- **READING PASSAGE**

******

An implementation of modified version of the Tacotron speech synthesis model in TensorFlow to generate bird-chirps (audio) samples given an image of a bird.
-
Install Python 3.
-
Install the latest version of TensorFlow for your platform. For better performance, install with GPU support if it's available. This code works with TensorFlow 1.3 and later.
-
Install requirements:
pip install -r requirements.txt
Note: you need at least 40GB of free disk space to train a model.
-
Download dataset.
Use this link to download the dataset.
- Unzip the downloaded file.
- Setup the training data in the following structure:-
tacotron (project dir)
|- training
|- vgg19
| |- vgg19.npy
|- bird-00001.npy
|- bird-00002.npy
|- ...
|- chirp-mel-00001.npy
|- chirp-mel-00002.npy
|- ...
|- chirp-spec-00001.npy
|- chirp-spec-00002.npy
|- ...
|- train.txt
-
Train model
python3 train.py
-
Monitor with Tensorboard (optional)

******

- **EXTRACTED INFORMATION**
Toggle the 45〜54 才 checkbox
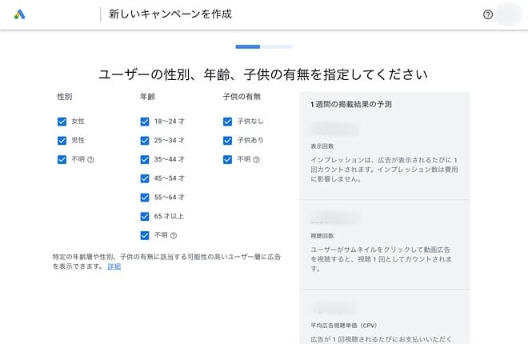 [145, 178]
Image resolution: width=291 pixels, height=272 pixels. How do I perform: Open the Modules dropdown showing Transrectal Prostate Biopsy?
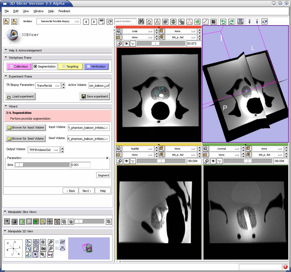(58, 21)
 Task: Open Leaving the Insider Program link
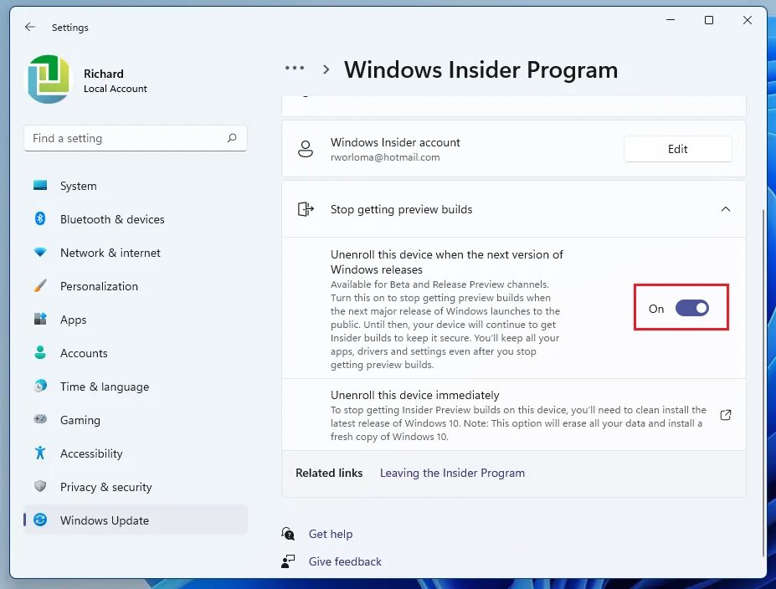452,473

******

- **EXERCISE INSTRUCTIONS**
1: Answer these questions using the bird-chirp synthesis instructions:
(a) Which versions of TensorFlow does the code work with?
(b) How much free disk space is needed to train a model?
(c) What command starts training?
2: Go on with the bird-chirp synthesis instructions, picking up right after their final line.

- **ANSWERS IN ORDER**
1:
(a) TensorFlow 1.3 and later.
(b) At least 40GB.
(c) python3 train.py

2:
tensorboard --logdir ~/tacotron/logs-tacotron
The trainer dumps audio and alignments every 1000 steps. You can find these in
~/tacotron/logs-tacotron
. -
Test your model
python3 test.py --checkpoint ~/tacotron/logs-tacotron/model.ckpt-185000 --image_path ~/path/to/input/image
- Set up the followinng directory structure given raw images and audio
├── raw_data
├── imgs # Folder contains all the images of the birds from 6 different breeds
│ ├── 0 # Duck
│ ├── 1 # Hawk
│ ├── 2 # Owl
│ ├── 3 # Seagull
│ └── 4 # Macaw
│ └── 5 # Rooster
└── wavs # Folder contains all the sounds of the birds from 6 different breeds
├── 0 # Duck
├── 1 # Hawk
├── 2 # Owl
├── 3 # Seagull
└── 4 # Macaw
└── 5 # Rooster
-
Data generation
-
Download pretrained VGG19 NPY to your project root directory.
-
Preprocess data and generate dataset.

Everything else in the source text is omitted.